Kopf einer Sphinx
Ägyptisches Museum und Papyrussammlung, Staatliche Museen zu Berlin
Tradition und Innovation, Idealbild und Porträt, Funktionsbindung und Individualität sind Spannungsbögen, aus denen die altägyptische Kunst ihre Aktualität, ihre stilistische Vielfalt, ihren ästhetischen Reiz bezieht.
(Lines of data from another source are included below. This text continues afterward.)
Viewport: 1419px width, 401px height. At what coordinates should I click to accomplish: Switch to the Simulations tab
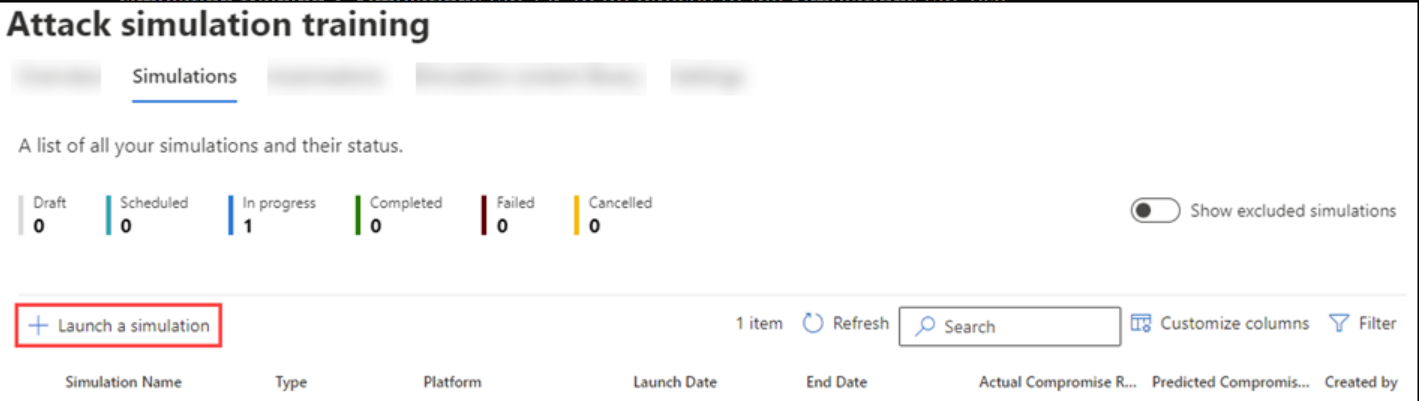coord(184,77)
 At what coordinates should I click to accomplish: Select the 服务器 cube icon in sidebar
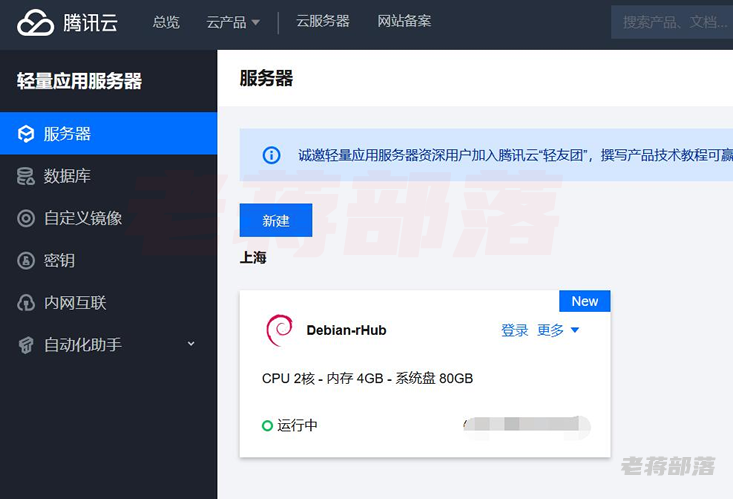coord(26,134)
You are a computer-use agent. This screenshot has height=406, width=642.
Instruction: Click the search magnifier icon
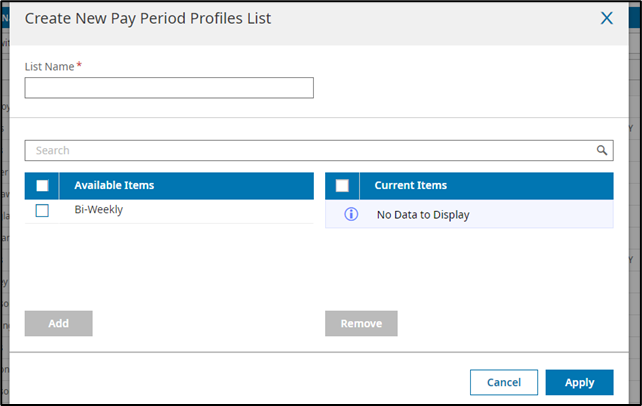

Der altägyptische Königskopf aus braunem Grantz, nach den Bruchkanten am Nacken einer Sphinxfigur zuzuweisen, gehört aufgrund stilistischer Kriterien in die Blütezeit des Neuen Reiches, in die 18. Dynastie um 1470 v. Chr. So sicher diese Datierung ist, so vergeblich bleibt der Versuch einer namentlichen Benennung der dargestellten Herrscherpersönlichkeit, denn in den Jahrzehnten zwischen 1480 und 1460 v. Chr. Teilten sich der legitime Herrscher Tuthmosis III., der als Kleinkind die Nachfolge seines früh verstorbenen Vaters anzutreten hatte, und die De-facto-Regentin Hatschepsut, seine Stiefmutter, den Pharaonenthron.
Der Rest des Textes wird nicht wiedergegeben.